指標間の乖離は、改善箇所を特定する手がかりにもなります。たとえばコンテキスト再現率が高いのにLLM判定の事実性が低い場合、文書には到達できているが回答の組み立てに問題があると推測でき、回答生成側の改善が優先になります。逆にコンテキスト再現率そのものが低い場合は、ツリーの構造かノード要約の品質に問題がある可能性が高く、分岐率の調整や再コンパイルが対策の中心になります。単一の総合スコアで一喜一憂するのではなく、指標の組み合わせから「どの工程が弱いか」を読み取る姿勢が、改善サイクルを速くします。
トークン会計とコスト計算
評価モジュールのもう一つの特長は、トークン会計とUSDコスト計算が内蔵されていることです。クエリ処理で消費されたトークンを、入力(input)、出力(output)、キャッシュ読み取り(cache_read)、キャッシュ作成(cache_creation)の4区分で記録し、モデルの料金体系に基づいて1クエリあたりのドルコストを算出します。
ナビゲーション型の手法では、品質評価とコスト評価を切り離せません。探索ステップが増えれば品質が上がる場面もありますが、コストも増えるためです。同じ実行から品質指標とコスト指標の両方が得られる設計は、「品質あたりのコスト」で方式間を比較するという実務的な意思決定を直接支援します。キャッシュ区分の詳細な読み方と、48%コスト削減の内訳は「コスト構造とプロンプトキャッシュ最適化」で解説します。
自社で評価を実施する際の実務的な流れも示しておきます。まず問い合わせログなどから評価用QAセットをJSONL形式で用意し、コンパイル済みツリーに対して評価モジュールを実行します。既存RAGがあれば、同じQAセットに対する既存システムの回答も採点し、品質指標とクエリ単価を並べた比較表を作ります。判断の軸は「品質がどれだけ上がるか」単体ではなく、「品質の上げ幅に対してコストの増分が見合うか」です。誤答対応の人件費や顧客満足への影響まで含めれば、品質向上の金銭的価値を概算でき、意思決定の説得力が増します。
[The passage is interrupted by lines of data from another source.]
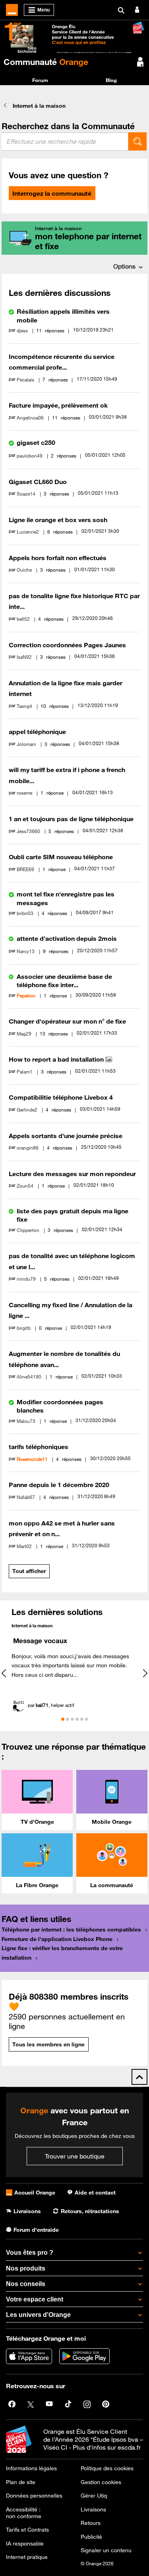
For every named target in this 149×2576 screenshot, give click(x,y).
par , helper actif (51, 1705)
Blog (111, 80)
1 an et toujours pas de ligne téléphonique (71, 819)
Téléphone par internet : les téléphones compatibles (71, 1929)
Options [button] (124, 266)
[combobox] (65, 141)
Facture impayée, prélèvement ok (58, 405)
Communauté (46, 62)
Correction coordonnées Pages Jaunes (67, 645)
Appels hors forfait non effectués (57, 558)
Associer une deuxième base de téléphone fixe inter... (64, 980)
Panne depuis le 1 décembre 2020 (59, 1485)
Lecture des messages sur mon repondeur (72, 1174)
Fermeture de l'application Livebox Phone (57, 1939)
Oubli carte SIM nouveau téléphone (61, 857)
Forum (40, 80)
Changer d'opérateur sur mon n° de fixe (67, 1021)
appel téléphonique (37, 732)
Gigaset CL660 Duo (38, 482)
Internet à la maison (32, 1625)
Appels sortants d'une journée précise (65, 1136)
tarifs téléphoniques (38, 1447)
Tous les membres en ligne (48, 2044)
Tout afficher (29, 1571)
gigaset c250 (36, 442)
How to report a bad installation (57, 1059)
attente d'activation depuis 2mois (67, 938)
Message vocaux (40, 1640)
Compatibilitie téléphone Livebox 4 (61, 1097)
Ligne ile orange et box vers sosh (58, 520)
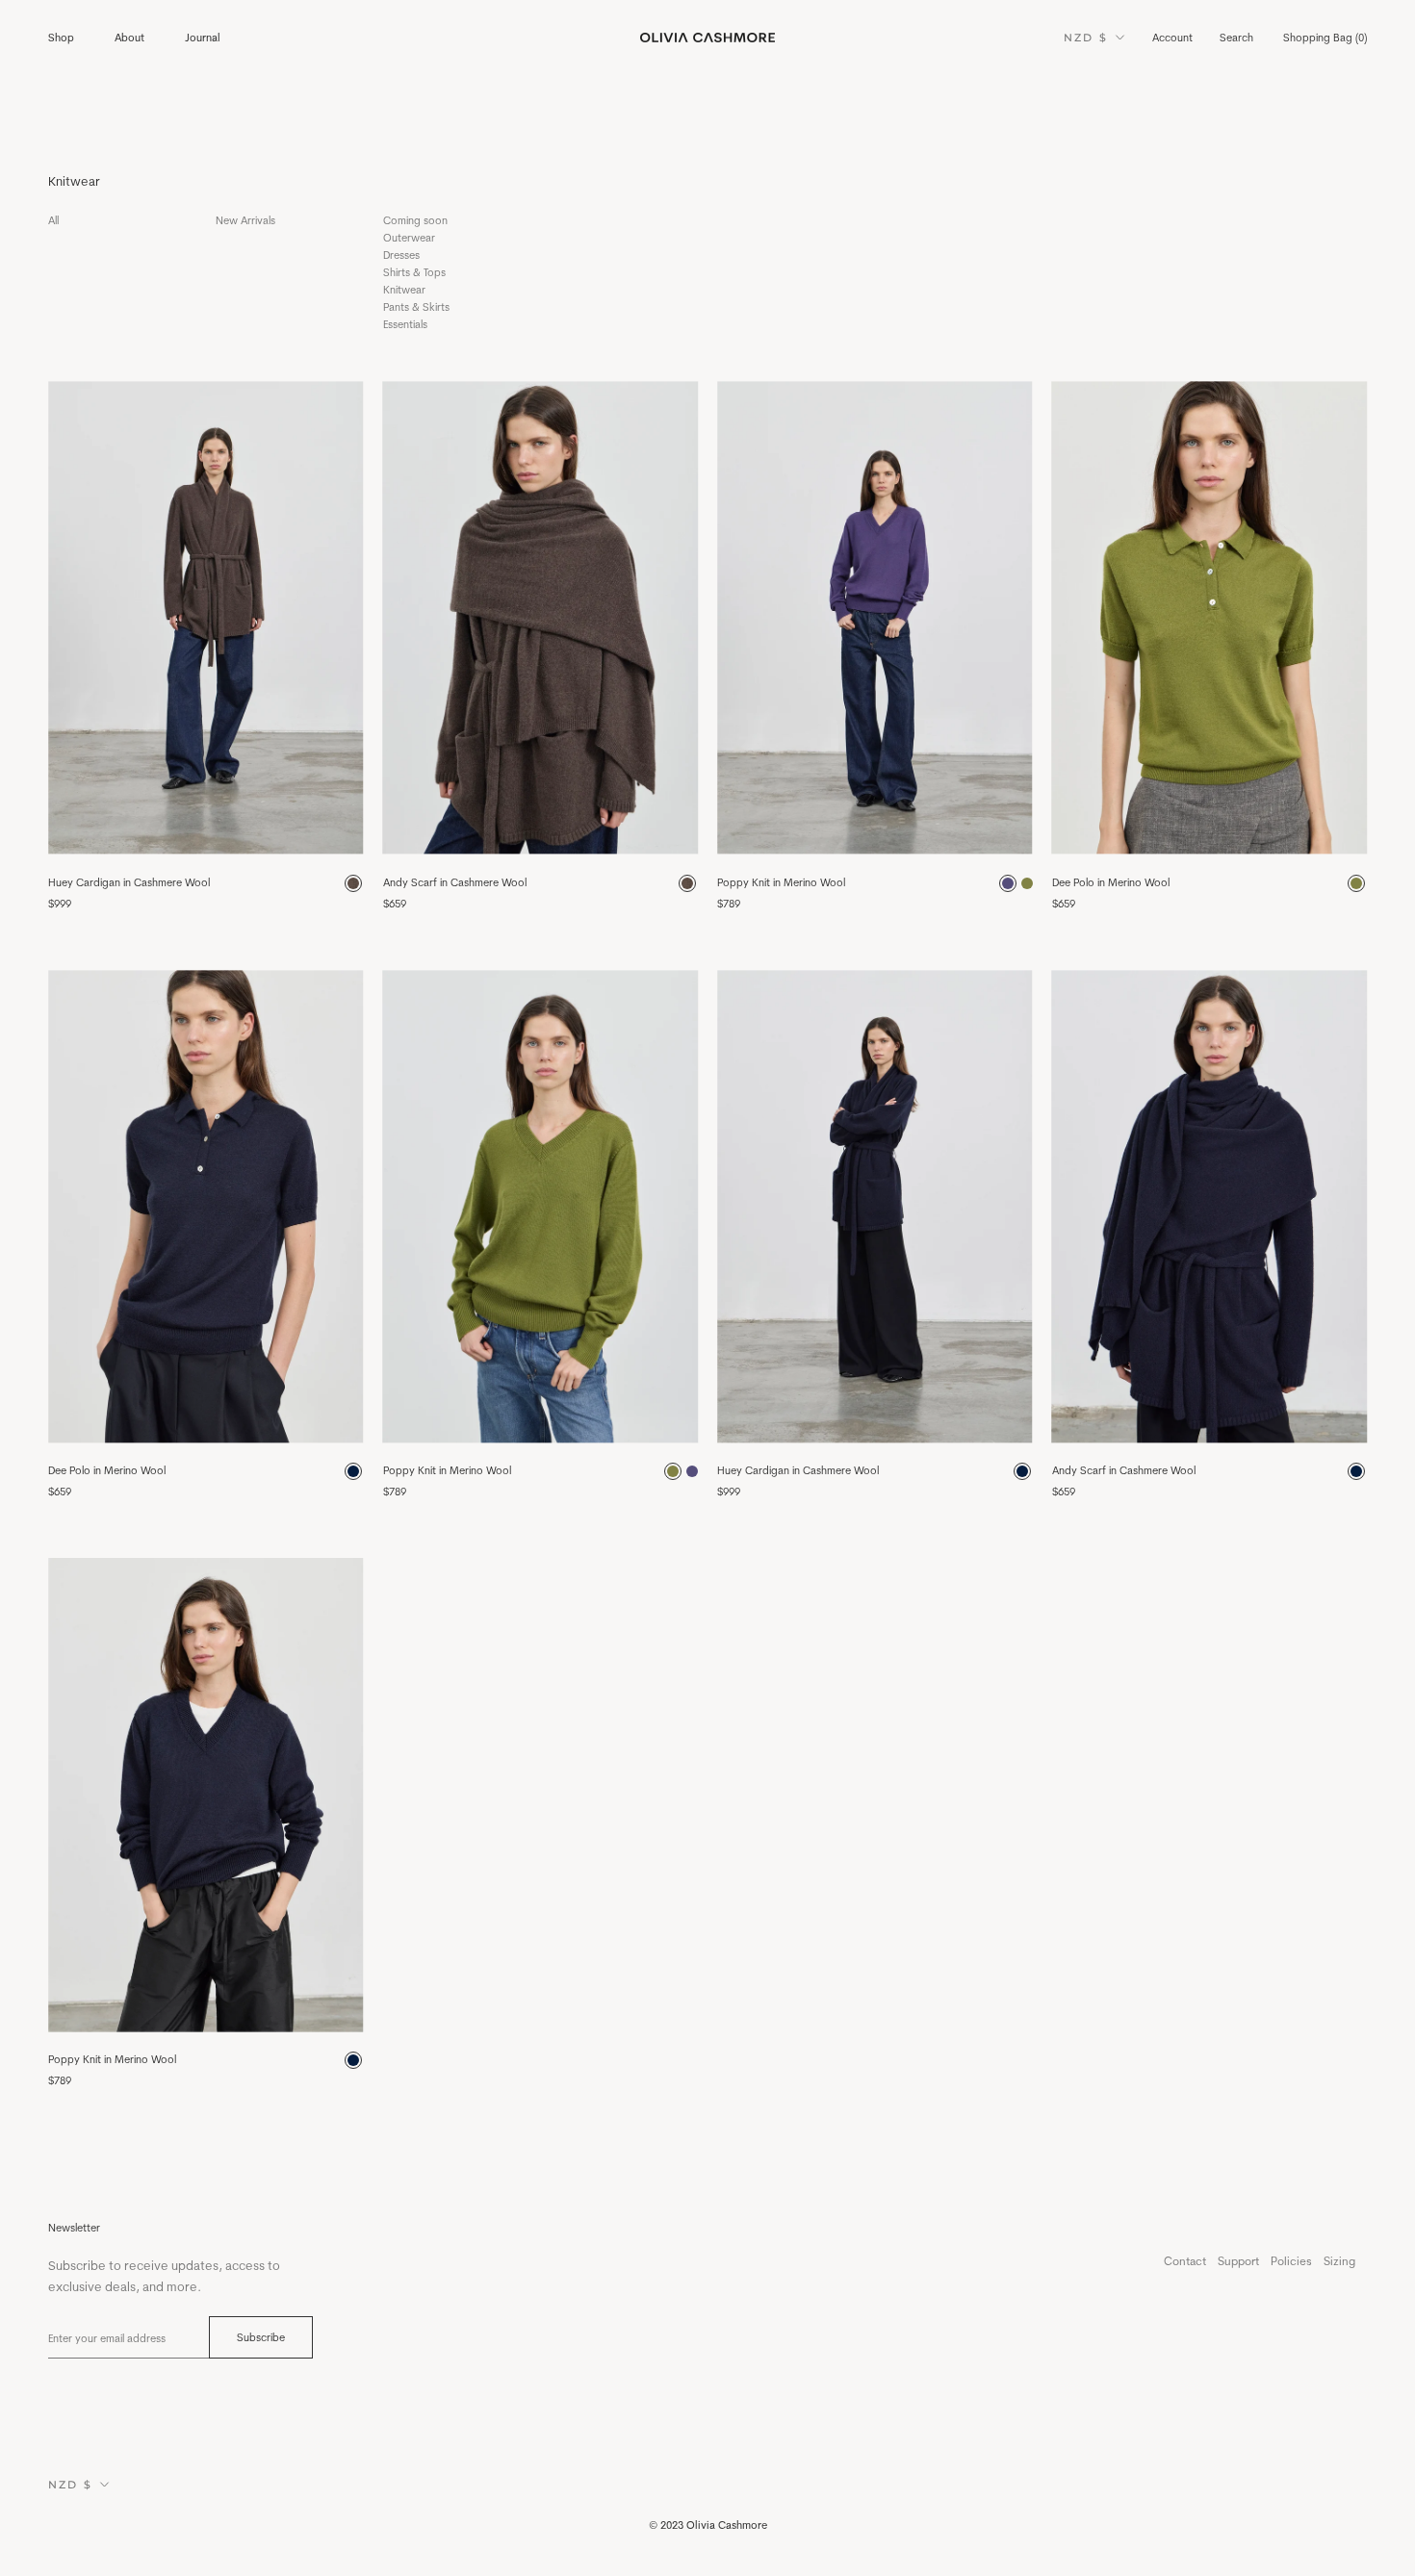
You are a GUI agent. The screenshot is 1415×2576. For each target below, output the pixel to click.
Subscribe (261, 2337)
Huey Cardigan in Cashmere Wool (129, 882)
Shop (61, 37)
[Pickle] (1356, 883)
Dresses (401, 255)
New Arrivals (245, 220)
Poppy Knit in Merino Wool (781, 882)
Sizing (1339, 2261)
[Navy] (353, 1471)
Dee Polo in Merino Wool (1111, 882)
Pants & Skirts (416, 307)
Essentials (405, 324)
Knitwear (404, 289)
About (129, 37)
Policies (1291, 2261)
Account (1172, 37)
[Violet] (1008, 883)
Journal (202, 37)
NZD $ (1086, 37)
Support (1238, 2261)
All (53, 220)
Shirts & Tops (414, 272)
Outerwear (409, 237)
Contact (1185, 2261)
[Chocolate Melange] (353, 883)
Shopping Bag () (1325, 37)
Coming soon (415, 220)
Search (1236, 37)
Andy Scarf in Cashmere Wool (455, 882)
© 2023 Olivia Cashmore (708, 2525)
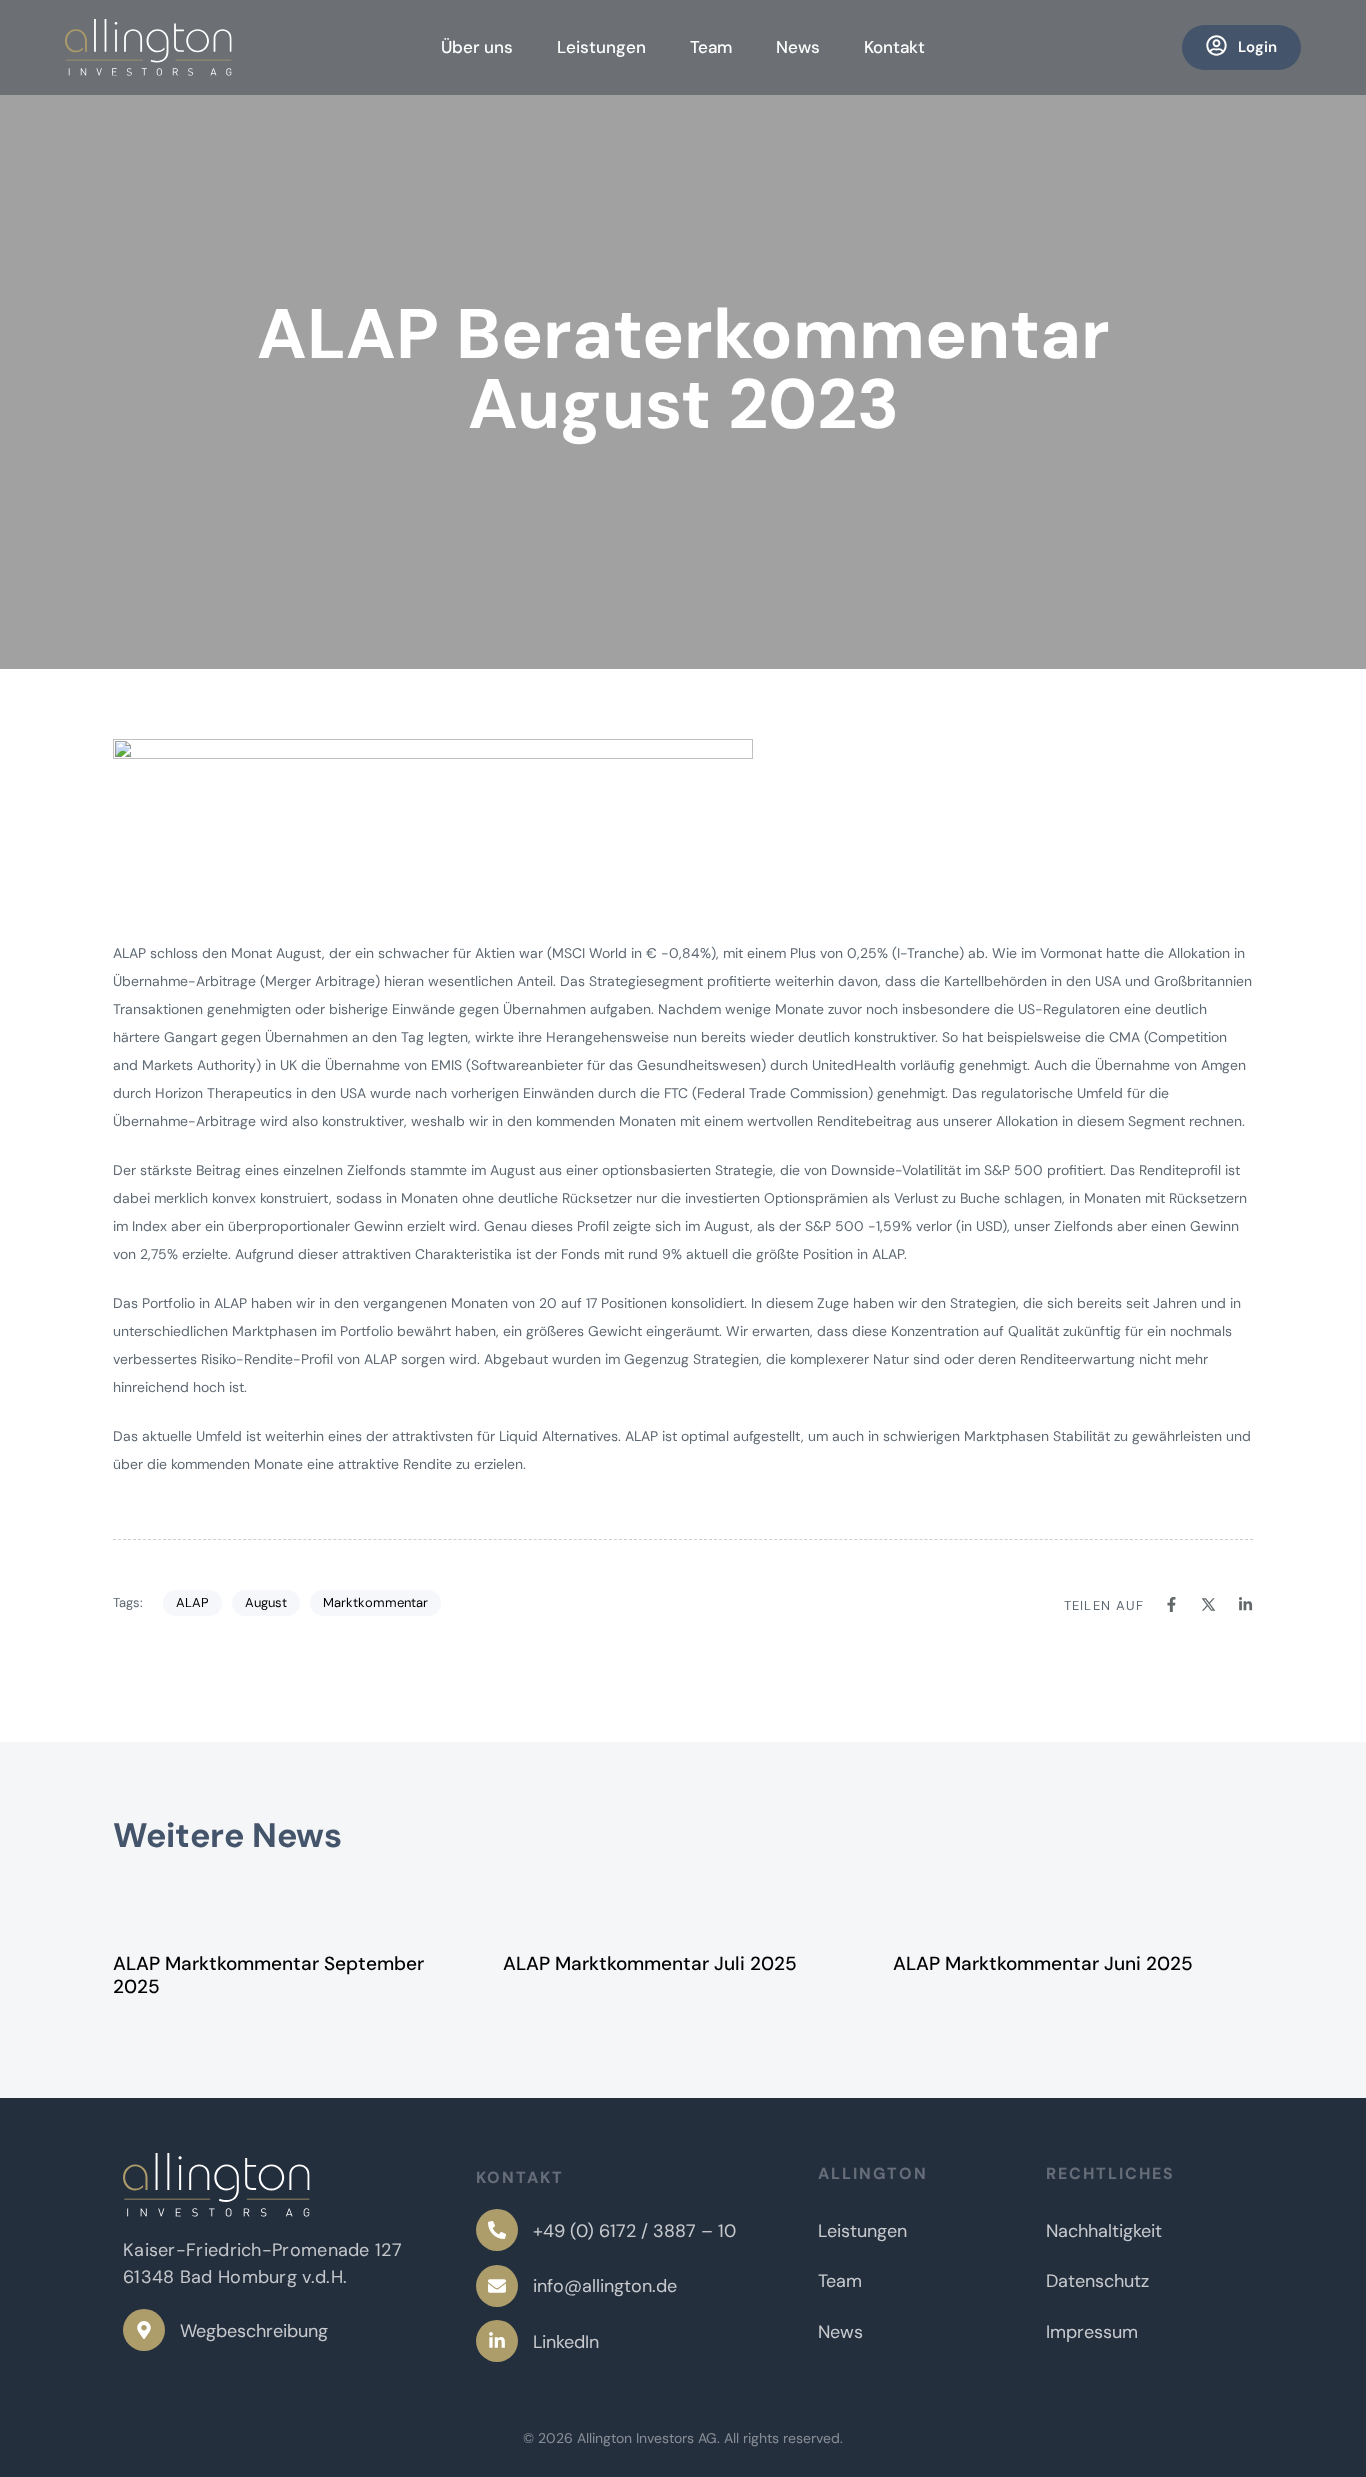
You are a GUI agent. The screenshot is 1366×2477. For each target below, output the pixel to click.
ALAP (192, 1602)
評価は一度きりのイベントではなく、運用の一部として定着させることが大切です。コーパスの更新や再コンパイル、パラメータ変更のたびに同じQAセットで評価を回せば、品質の退行を早期に検知できます。ソフトウェア開発における回帰テストと同じ発想で、QAセットと評価スクリプトをリポジトリに含めてCI的に実行する体制を作れば、ナレッジ基盤の品質を継続的に保証する仕組みになります。評価モジュールがCLI一発で完結するCorpus2Skillの設計は、この運用への組み込みを容易にしています。
- エンタープライズQAベンチマークで、回答品質とグラウンディングの両方が全ベースラインを上回りました。
- 10サブセット研究により、単一ドメインの構造化コーパスで有効、断片プールや表形式ではフラット検索優位と判明しています。
- 内蔵評価モジュールでF1・BLEU・ROUGE・LLM判定・コンテキスト再現率とコストを一括測定できます。